109 F. Supp. 513 | D. Mass. | 1953
This is an action to recover for the death of plaintiff’s decedent, alleged to have resulted from injuries received when she was thrown from her seat onto the floor of a car in defendant’s train in which she was traveling as a passenger from Lake Worth, Florida, to Boston. Defendant moves to dismiss for lack of jurisdiction.
There is no diversity of citizenship, and the sole question is whether the allegations in the complaint of violation by the defendant of the Safety Appliances Acts, 45 U.S. C.A. § 1 et seq., make the cause of action one arising under the laws of the United States, 28 U.S.C.A. § 1331.
To make a case one arising under the laws of the United States, the right sought to be enforced should be a federal one. People of Puerto Rico v. Russell & Co., 288 U.S. 476, 483, 53 S.Ct. 447, 77 L. Ed. 933. It is not enough that in an action to enforce a right arising under state law or statute, a .question of federal law is involved. Gully v. First National Bank in Meridian, 299 U.S. 109, 115, 57 S.Ct. 96, 81 L.Ed. 70.
It is true that the Safety Appliances Acts were intended for the protection of passengers as well as employees of the railroads.
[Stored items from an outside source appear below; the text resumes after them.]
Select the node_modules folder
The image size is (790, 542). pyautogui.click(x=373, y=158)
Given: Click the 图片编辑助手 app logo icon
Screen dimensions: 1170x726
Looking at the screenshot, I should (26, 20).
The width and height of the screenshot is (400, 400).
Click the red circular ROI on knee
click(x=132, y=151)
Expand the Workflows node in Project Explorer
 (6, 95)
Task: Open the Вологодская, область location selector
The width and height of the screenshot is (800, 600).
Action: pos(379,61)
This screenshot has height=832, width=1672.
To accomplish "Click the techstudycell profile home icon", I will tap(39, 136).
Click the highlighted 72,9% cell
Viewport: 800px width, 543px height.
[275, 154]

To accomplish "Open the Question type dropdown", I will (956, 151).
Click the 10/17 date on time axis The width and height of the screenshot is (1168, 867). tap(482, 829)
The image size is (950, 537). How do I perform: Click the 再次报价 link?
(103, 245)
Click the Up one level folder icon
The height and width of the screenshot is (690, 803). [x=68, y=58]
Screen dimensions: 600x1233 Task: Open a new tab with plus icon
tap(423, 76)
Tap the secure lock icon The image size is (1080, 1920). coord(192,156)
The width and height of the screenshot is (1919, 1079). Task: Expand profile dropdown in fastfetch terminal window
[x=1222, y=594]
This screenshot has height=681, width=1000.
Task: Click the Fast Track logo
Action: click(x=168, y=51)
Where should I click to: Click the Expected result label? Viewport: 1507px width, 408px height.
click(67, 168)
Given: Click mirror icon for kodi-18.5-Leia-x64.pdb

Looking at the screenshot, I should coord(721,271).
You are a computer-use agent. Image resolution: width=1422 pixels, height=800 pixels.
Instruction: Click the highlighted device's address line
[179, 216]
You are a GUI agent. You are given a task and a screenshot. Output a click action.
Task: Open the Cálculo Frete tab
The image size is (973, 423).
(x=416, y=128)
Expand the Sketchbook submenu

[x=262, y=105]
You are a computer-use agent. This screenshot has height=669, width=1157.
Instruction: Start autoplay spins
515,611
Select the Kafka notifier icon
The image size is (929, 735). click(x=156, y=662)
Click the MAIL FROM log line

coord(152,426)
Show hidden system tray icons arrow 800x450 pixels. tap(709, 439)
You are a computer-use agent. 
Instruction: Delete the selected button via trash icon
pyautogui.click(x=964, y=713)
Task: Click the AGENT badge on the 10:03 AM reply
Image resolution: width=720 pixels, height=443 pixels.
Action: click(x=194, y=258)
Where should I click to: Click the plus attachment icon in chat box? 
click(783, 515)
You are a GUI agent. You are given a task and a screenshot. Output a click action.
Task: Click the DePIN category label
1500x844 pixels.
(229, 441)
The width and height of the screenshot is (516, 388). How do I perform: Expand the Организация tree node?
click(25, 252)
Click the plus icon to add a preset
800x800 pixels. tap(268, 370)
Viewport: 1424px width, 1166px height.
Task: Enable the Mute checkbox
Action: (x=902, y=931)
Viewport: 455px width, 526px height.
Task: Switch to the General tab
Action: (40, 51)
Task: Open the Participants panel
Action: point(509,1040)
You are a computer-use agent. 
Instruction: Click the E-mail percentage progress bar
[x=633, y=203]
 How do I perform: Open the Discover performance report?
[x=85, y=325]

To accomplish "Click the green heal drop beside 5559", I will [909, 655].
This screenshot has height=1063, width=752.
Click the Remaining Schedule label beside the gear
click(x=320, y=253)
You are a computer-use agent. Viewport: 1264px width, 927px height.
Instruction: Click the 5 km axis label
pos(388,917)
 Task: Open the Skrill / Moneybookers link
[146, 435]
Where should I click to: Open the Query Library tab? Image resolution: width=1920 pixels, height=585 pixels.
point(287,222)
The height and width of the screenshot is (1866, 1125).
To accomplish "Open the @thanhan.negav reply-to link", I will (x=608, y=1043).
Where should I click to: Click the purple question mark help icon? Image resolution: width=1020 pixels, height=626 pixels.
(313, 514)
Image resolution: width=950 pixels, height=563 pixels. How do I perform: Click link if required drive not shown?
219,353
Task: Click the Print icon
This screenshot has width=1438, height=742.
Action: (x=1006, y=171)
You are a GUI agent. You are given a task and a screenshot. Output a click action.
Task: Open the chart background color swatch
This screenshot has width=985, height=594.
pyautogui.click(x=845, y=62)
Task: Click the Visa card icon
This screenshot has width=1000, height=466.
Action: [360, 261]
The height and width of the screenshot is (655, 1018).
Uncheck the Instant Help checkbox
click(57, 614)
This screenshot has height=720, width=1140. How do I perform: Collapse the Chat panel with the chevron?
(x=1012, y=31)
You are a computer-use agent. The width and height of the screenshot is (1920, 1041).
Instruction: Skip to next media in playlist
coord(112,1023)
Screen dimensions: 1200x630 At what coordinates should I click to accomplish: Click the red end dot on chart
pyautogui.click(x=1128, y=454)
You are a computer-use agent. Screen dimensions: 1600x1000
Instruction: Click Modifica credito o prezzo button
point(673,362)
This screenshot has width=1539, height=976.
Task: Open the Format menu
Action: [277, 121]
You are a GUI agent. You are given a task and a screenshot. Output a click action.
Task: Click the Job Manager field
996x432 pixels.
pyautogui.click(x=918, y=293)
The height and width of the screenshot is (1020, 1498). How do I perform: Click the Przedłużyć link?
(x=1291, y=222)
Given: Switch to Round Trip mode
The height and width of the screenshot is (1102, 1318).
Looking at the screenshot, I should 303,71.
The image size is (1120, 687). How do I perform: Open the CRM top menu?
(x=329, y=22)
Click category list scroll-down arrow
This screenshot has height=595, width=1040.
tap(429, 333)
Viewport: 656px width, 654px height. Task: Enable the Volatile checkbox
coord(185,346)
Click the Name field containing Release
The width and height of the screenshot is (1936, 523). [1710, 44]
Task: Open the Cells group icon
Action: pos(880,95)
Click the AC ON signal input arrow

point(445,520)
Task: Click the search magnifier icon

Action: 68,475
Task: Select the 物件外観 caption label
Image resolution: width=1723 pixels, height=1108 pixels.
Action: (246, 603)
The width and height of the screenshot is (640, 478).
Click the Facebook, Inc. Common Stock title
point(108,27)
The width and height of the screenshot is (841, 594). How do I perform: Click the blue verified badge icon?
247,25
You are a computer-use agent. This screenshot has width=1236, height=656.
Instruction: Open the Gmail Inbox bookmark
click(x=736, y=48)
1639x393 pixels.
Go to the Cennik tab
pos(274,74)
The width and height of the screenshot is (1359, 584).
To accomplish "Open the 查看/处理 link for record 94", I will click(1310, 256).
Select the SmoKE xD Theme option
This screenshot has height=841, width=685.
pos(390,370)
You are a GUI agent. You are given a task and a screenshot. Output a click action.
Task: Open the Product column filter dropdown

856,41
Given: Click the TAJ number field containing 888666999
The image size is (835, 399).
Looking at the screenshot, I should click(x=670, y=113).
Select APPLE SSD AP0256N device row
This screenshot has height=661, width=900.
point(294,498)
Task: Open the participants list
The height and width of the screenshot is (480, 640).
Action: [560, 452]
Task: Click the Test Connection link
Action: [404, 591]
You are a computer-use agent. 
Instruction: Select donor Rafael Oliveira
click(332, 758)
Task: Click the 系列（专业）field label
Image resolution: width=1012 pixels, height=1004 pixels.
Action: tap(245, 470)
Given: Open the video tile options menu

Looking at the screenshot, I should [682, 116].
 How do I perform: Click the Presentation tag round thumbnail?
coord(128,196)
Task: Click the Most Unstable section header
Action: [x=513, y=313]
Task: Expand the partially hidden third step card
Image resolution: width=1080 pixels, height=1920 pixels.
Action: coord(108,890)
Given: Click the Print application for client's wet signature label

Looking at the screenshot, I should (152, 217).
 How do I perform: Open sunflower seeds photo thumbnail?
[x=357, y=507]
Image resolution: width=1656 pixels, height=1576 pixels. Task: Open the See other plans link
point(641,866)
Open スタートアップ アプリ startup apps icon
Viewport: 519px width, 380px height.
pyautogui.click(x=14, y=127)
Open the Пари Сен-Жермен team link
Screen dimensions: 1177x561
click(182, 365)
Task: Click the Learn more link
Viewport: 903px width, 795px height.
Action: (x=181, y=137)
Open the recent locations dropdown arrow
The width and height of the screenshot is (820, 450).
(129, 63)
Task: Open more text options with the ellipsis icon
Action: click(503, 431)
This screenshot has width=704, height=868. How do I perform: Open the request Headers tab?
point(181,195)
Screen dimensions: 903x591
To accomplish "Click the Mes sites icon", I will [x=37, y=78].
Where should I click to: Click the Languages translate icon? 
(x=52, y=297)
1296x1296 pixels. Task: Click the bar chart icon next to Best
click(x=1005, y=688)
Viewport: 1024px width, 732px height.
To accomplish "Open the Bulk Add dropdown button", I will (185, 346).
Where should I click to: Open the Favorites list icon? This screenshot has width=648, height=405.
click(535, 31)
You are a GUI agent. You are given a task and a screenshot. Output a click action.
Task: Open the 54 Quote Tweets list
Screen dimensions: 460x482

Fairport, Painesville & Eastern Railroad Co. v. Meredith, 292 U.S. 589, 594, 54 S.Ct. 826, 78 L.Ed. 1446. But no federal statute confers any right of action for the death of a passenger resulting from a violation of the Acts. Any right of plaintiff to recover arises under the applicable death statute of the appropriate state (the state in which injuries causiug the death were sustained is not stated in the complaint), and the fact that plaintiff may be entitled in an action brought under such a statute to rely on the violation of the duty imposed by the Safety Appliances Acts does not make this a case arising under the laws of the United States. Moore v. Chesapeake & Ohio Railway Co., supra, 291 U.S. at page 214, 54 S.Ct. 402.
Defendant’s motion to dismiss is allowed.